Extrait du document:
- - - - - - -

Ce billet a été initialement publié le 11 Août 2019 dans le HuffPost.
Vivre hors du temps, hors des lois, bienvenue à Bombay Beach et Slab City, deux ‘Radical Cities’ Made In Californie !
Vous souhaitez varier votre road trip, loin des touristes et des sentiers battus. Accrochez-vous, tracez dans le désert depuis Los Angeles vers Salton Sea pour en prendre plein les yeux et découvrir ce que vous ne verrez nulle part ailleurs ! Voici un Road Trip hors des normes et des valeurs américaines, au cœur des RADICAL Cities. C’est dans le désert de Sonora, autour de Niland Ca., que se trouve la zone la plus chaude, sèche, aride et la plus basse de Californie avec ses 68 mètres au-dessous de la mer. C’est là où personne ne va, seulement des excentriques illuminés, mais pas que… Des aventuriers de l’extrême viennent vivre ou visiter deux villes fantômes pour y ‘SUR’vivre. – humm… ca donne envie n’est-ce pas ?!
Villes et vies radicales !
{Définition} : Radical,e adj. Qui présente un caractère absolu, total ou définitif
Ici, on ne suit pas les lois américaines et on fuit les normes de la société ! On ne paie pas de loyer, on s’installe, on squatte toute l’année ou pour une saison. Pas d’eau courante, ni d’électricité, on apprend à vivre dans le désert en suivant l’unique loi tolérée ici, celle de l’autonomie ! Vivre en liberté radicale signifie aussi, vivre tel que l’on est, avec sa ‘radical self-expression’ et son ‘radical wild style’. Excentriques, hippies, sdf, américains ayant fait banqueroute, citoyens souhaitant vivre hors du système ou encore les ‘Snowbirds’ – ces retraités en recherche d’aventure ou de chaleur douce pendant l’hiver… Ils sont plus ou moins nombreux et vivent en communauté pour un temps. Tous viennent y chercher la liberté totale et ce petit monde s’organise bien, dans le respect des uns des autres. Tout n’est pas rose, les conditions sont rudes et certains n’ont pas d’autre choix que de vivre ici plutôt que d’être résidents dans un centre social pour sdf en ville. Ici, on survit ou pas… Pourtant, malgré la pauvreté que l’on ressent fortement en tant que visiteur, on s’y sent bien et en sécurité. Ce ‘radical life style’ autorise toutes les singularités ou extravagances. Chacun s’exprime librement comme il le souhaite et sans jugement.

- - - - - - -

Données sources:
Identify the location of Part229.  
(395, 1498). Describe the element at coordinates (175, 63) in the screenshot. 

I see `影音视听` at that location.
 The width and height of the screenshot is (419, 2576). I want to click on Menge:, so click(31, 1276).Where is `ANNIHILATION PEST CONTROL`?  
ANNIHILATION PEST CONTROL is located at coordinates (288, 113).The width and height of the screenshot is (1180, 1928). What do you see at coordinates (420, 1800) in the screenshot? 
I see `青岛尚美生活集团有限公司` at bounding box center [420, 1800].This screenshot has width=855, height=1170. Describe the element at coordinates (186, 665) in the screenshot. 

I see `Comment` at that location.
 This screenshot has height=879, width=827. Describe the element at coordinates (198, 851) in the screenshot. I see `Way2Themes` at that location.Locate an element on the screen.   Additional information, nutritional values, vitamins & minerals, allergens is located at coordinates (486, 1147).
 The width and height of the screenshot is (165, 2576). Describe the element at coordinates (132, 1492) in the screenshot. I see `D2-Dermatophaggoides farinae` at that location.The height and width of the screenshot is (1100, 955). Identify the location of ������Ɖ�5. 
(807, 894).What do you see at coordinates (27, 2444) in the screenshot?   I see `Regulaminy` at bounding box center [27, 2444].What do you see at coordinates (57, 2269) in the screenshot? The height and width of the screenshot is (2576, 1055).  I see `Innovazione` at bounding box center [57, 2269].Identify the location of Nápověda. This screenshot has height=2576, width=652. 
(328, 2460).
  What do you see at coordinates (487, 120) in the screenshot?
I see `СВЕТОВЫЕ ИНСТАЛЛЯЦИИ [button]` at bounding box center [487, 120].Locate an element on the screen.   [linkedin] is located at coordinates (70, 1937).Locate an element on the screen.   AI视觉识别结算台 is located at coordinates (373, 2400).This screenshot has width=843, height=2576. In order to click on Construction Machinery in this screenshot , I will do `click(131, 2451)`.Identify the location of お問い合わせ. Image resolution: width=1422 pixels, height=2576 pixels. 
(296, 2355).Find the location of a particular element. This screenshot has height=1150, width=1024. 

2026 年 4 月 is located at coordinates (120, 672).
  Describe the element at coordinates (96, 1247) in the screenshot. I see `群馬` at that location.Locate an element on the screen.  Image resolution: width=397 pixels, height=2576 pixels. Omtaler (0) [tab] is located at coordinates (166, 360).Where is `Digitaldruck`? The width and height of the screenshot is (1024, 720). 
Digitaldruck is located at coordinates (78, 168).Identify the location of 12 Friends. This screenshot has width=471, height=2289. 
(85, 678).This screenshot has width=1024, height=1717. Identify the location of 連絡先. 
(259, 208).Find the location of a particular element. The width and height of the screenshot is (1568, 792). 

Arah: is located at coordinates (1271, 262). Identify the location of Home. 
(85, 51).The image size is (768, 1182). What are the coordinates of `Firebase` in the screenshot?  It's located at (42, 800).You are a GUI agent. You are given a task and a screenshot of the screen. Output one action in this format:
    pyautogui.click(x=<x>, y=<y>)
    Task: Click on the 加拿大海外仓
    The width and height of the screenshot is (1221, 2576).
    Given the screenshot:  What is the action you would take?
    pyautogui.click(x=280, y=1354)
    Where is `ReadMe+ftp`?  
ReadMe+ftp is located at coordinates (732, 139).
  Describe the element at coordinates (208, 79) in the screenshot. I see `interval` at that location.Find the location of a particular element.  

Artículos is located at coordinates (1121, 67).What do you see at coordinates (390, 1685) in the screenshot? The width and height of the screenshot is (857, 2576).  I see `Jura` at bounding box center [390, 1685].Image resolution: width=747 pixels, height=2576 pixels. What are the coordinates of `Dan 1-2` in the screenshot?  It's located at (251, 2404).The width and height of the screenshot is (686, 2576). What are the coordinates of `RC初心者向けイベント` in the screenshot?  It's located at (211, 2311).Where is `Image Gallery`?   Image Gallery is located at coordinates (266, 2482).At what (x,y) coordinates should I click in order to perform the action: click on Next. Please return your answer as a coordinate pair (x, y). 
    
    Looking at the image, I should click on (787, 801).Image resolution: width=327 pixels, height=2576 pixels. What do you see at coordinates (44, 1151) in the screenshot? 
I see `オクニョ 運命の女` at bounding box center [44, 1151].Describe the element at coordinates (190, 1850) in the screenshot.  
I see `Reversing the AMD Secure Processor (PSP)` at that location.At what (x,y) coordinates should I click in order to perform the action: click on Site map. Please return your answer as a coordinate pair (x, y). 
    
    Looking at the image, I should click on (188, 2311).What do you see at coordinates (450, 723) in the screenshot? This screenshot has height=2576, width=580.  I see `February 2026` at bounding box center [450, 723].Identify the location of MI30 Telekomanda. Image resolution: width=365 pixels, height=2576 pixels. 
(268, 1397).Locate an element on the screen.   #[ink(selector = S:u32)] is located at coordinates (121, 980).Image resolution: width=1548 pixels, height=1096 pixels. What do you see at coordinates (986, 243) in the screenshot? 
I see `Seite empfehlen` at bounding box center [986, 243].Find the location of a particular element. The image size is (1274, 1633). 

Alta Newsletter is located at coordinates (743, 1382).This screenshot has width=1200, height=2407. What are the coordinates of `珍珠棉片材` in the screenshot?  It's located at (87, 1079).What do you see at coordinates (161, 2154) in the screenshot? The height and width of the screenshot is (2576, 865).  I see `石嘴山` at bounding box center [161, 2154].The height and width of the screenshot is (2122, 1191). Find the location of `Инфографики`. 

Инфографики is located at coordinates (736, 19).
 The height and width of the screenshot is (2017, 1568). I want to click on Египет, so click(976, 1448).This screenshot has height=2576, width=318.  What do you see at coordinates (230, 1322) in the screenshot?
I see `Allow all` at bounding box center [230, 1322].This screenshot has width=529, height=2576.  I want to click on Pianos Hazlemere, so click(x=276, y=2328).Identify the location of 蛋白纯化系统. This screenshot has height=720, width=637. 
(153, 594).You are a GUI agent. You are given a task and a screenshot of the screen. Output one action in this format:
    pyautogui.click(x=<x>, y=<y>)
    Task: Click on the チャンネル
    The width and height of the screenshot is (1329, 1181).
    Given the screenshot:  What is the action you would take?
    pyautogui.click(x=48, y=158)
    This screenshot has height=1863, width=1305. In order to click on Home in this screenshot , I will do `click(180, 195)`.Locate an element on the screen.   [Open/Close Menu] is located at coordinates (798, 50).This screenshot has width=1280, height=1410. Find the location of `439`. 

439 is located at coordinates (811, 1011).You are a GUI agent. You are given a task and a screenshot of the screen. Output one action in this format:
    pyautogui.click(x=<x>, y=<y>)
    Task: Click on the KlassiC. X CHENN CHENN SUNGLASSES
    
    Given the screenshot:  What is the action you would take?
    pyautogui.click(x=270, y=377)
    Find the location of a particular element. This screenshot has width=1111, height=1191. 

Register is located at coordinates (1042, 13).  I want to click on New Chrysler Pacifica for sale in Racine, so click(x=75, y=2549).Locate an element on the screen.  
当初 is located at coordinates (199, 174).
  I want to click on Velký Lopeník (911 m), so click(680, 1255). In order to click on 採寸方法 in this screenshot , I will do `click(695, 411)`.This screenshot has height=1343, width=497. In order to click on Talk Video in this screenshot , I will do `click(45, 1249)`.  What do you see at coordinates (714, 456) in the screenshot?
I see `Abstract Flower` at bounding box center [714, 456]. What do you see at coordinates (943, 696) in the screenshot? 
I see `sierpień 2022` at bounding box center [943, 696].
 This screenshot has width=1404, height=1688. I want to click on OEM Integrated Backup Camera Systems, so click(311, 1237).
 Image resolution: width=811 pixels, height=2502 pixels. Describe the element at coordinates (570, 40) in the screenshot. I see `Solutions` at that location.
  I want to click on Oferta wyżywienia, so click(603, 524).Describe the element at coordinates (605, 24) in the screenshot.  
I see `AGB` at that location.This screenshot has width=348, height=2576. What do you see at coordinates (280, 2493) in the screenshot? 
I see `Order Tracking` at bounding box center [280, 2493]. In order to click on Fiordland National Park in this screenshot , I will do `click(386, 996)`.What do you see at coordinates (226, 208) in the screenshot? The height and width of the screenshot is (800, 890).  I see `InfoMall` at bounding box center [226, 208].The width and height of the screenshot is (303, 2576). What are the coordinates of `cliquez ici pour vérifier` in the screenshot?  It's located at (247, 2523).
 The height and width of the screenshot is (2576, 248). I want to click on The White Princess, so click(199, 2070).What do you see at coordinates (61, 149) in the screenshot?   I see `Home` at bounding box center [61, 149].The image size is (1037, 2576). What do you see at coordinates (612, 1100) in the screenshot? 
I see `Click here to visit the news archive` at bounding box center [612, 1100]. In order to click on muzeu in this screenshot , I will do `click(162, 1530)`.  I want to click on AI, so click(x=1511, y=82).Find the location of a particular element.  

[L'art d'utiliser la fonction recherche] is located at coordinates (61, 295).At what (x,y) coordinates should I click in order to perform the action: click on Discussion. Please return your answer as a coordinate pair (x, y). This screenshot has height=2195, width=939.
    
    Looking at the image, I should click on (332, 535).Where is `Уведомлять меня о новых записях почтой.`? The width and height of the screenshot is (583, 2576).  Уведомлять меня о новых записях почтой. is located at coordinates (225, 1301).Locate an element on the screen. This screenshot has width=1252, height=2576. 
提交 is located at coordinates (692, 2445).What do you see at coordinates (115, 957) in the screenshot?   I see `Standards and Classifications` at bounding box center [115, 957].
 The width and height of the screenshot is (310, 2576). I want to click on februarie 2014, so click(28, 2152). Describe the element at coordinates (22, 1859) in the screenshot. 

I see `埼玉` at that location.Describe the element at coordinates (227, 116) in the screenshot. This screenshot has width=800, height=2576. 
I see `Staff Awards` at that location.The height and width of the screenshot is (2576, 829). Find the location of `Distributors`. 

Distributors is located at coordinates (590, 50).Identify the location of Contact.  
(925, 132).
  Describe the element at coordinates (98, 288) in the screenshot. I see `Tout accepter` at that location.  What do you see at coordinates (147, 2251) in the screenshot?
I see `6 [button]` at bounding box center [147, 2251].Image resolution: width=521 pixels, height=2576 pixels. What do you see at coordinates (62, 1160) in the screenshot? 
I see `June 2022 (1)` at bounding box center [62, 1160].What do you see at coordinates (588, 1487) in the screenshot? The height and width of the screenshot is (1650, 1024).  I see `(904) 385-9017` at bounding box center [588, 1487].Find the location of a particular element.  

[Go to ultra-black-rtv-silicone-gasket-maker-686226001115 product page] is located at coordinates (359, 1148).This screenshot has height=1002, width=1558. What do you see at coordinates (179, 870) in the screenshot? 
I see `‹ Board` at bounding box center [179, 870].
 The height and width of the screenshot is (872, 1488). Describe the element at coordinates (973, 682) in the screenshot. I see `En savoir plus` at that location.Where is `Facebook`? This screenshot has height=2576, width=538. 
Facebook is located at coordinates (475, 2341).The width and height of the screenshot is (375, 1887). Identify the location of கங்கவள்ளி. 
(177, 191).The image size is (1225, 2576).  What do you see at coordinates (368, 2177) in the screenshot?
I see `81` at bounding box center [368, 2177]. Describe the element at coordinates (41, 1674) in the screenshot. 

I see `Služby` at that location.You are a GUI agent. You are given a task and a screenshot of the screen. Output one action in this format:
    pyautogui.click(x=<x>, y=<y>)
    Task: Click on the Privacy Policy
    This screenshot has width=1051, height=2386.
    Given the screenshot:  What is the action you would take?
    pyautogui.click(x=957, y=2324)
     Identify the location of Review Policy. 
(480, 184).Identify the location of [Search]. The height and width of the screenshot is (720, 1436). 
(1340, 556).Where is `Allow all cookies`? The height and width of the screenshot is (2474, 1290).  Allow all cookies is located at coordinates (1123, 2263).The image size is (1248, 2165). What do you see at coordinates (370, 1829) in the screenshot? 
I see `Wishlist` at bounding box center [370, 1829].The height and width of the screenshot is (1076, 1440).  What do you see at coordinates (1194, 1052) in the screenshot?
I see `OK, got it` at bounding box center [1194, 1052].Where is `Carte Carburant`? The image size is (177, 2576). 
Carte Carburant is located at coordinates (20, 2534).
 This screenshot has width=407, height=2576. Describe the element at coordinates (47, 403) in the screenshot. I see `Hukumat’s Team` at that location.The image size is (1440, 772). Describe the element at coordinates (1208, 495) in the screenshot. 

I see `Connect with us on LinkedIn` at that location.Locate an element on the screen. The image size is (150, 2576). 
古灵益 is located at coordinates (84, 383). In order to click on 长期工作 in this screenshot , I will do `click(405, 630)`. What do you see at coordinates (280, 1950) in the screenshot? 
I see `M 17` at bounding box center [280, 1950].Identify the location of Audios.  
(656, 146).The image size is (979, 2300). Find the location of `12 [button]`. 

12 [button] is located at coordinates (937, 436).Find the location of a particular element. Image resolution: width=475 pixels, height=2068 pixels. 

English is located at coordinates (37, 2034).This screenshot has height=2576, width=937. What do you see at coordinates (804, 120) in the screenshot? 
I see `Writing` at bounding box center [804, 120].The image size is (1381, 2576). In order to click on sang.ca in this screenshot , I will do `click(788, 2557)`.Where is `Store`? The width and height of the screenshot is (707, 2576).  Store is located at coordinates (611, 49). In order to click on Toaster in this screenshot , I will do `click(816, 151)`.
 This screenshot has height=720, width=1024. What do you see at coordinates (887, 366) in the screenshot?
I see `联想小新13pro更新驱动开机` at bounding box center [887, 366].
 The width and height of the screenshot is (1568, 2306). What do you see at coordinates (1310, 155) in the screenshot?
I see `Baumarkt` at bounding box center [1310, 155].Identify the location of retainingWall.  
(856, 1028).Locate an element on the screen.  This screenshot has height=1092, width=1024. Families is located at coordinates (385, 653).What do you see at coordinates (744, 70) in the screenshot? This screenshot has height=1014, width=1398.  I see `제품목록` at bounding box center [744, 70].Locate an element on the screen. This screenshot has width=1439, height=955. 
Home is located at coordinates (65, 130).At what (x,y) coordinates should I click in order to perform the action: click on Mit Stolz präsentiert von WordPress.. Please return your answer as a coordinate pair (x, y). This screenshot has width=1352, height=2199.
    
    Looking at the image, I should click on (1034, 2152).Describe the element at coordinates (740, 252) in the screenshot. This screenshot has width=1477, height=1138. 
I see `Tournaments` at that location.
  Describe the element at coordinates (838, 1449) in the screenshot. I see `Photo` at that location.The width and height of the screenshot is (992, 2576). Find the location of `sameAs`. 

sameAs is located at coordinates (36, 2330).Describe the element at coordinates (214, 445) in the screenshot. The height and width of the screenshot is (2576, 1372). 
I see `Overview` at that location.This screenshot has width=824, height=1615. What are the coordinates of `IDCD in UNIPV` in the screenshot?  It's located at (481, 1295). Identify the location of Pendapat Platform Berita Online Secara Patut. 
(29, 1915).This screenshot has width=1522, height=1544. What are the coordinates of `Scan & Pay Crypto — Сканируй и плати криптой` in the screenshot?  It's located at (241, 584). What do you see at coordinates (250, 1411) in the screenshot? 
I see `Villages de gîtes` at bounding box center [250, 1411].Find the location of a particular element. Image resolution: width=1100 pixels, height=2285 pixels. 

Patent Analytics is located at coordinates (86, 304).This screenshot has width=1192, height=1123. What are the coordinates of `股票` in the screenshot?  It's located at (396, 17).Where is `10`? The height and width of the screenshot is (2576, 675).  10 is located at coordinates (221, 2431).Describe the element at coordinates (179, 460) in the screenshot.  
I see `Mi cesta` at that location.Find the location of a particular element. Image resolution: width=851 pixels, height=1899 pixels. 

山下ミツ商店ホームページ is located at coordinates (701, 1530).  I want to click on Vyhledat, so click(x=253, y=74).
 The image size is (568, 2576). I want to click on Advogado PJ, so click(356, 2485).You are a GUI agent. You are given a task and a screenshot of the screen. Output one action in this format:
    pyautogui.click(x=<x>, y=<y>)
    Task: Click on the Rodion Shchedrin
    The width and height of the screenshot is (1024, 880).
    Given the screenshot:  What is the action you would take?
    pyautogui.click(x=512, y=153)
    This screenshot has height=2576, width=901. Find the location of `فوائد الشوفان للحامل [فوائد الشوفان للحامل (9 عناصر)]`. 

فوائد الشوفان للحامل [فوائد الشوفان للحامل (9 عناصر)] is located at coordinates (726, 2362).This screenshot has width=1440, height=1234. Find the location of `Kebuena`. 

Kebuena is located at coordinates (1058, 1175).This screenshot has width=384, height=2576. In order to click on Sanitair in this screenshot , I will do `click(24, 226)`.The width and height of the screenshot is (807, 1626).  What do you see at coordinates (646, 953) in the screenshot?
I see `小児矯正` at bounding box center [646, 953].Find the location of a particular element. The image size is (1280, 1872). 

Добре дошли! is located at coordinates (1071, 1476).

- - - - - - -

Exigences:
Reproduisez à l'identique le passage du billet sur Bombay Beach et Slab City, de « Vivre hors du temps, hors » à « vies radicales ! ».

Résultat de la tâche:
Vivre hors du temps, hors des lois, bienvenue à Bombay Beach et Slab City, deux ‘Radical Cities’ Made In Californie !
Vous souhaitez varier votre road trip, loin des touristes et des sentiers battus. Accrochez-vous, tracez dans le désert depuis Los Angeles vers Salton Sea pour en prendre plein les yeux et découvrir ce que vous ne verrez nulle part ailleurs ! Voici un Road Trip hors des normes et des valeurs américaines, au cœur des RADICAL Cities. C’est dans le désert de Sonora, autour de Niland Ca., que se trouve la zone la plus chaude, sèche, aride et la plus basse de Californie avec ses 68 mètres au-dessous de la mer. C’est là où personne ne va, seulement des excentriques illuminés, mais pas que… Des aventuriers de l’extrême viennent vivre ou visiter deux villes fantômes pour y ‘SUR’vivre. – humm… ca donne envie n’est-ce pas ?!
Villes et vies radicales !